Sonreirás, al pensar en la hermosa Ashanti que ha traído a tu vida otra vez el anhelo de vivir, de saber que a pesar de tus sesenta años recién cumplidos sientes que la sangre cual torrente circula en tus venas, el delirio de estar enamorado de una joven que podría ser tu hija, apenas treinta años, le doblas la edad, pero juntos: su inocencia y tu experiencia harán florecer la llama de la pasión, de sentirte hombre de nuevo. Adiós estados depresivos, adiós ideas suicidas, comprenderás que es una nueva oportunidad que Dios tu Señor te ha mandado aunque a los ojos de los demás suene a blasfemia.
Querrás no sentir la punzada de remordimiento al pensar en Clarita, abnegada y fiel esposa, tu compañera de toda la vida desde que juntos estudiaron la secundaria y preparatoria en el hermoso puerto de Campeche. Recordaras con cariño el paso por la Universidad Nacional Autónoma de México, donde tanto ella como tú se recibieron de abogados.
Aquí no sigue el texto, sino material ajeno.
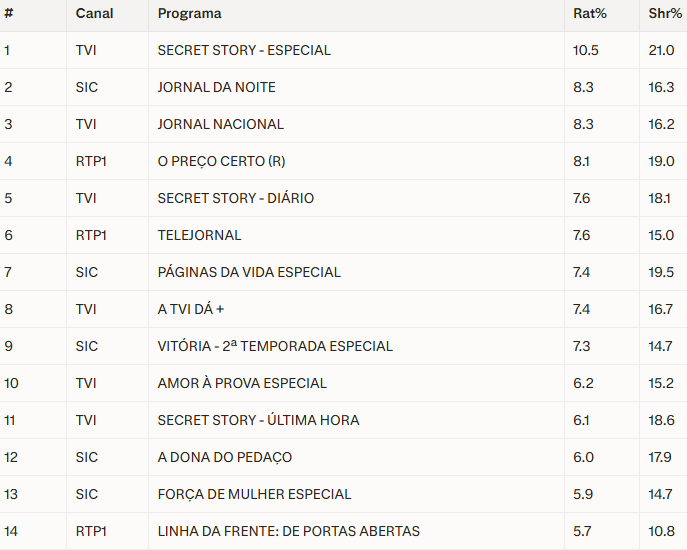Click the Rat% column header
Image resolution: width=687 pixels, height=550 pixels.
coord(589,14)
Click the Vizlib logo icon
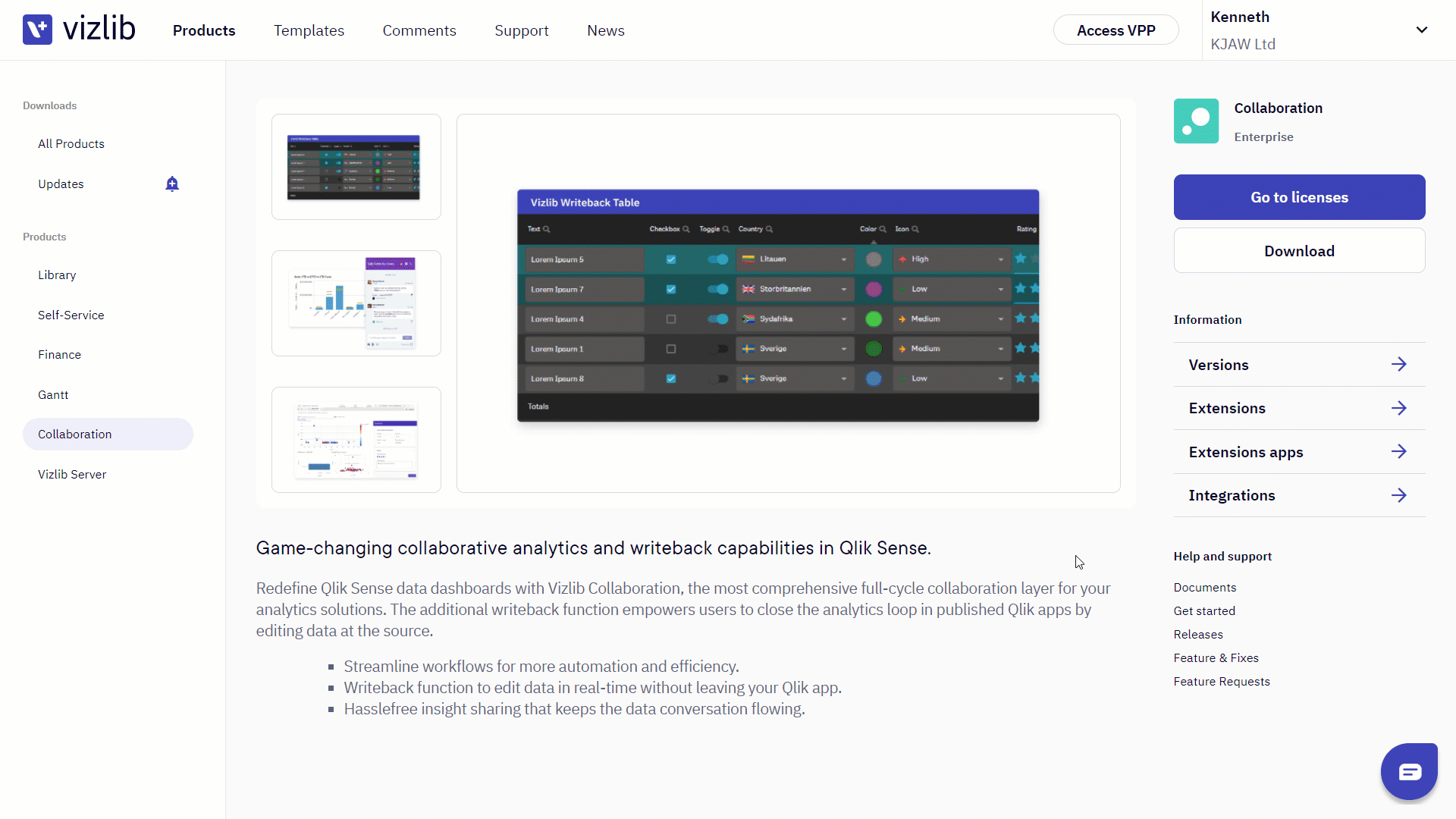 click(x=37, y=30)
El inicio de la vida profesional, Clara, con muy buen sentido se dedicaría a la labor burocrática del bufete recién inaugurado mientras tú lidiarías en los juzgados en tu calidad de abogado penalista.
Tendrás sentimientos encontrados al pensar en tus dos hijos, jóvenes abogados casados con damitas de las familias de más prosapia de Campeche, concesionarias de todas las gasolineras de los estados de Campeche, Tabasco y Quintana Roo, además de múltiples empresas dedicadas a la importación-exportación. Tus hijos estarán dedicados por completo a los negocios de las familias políticas de tus dos nueras, ambas primas hermanas. Te acordarás de la boda doble en la hermosa catedral de tu ciudad natal donde el Obispo de Campeche ofició la ceremonia. Tus hijos ensoberbecidos de su éxito dejarán a un lado a sus padres.
Comprenderás que con el paso del tiempo que te añadió años, te sentirás aburrido de tu vida profesional: dueño de un bufete muy prestigiado en la capital de la república. Tus éxitos como abogado penalista, presumirás que casi todos los presuntos culpables que tú defendiste salieron libres. Tus relaciones que te iniciaron en la vida política con mucho éxito. Has sido, representando al estado de Campeche, dos veces diputado federal y ahora como senador de la república que te abrirá el paso para ser gobernador de tu estado.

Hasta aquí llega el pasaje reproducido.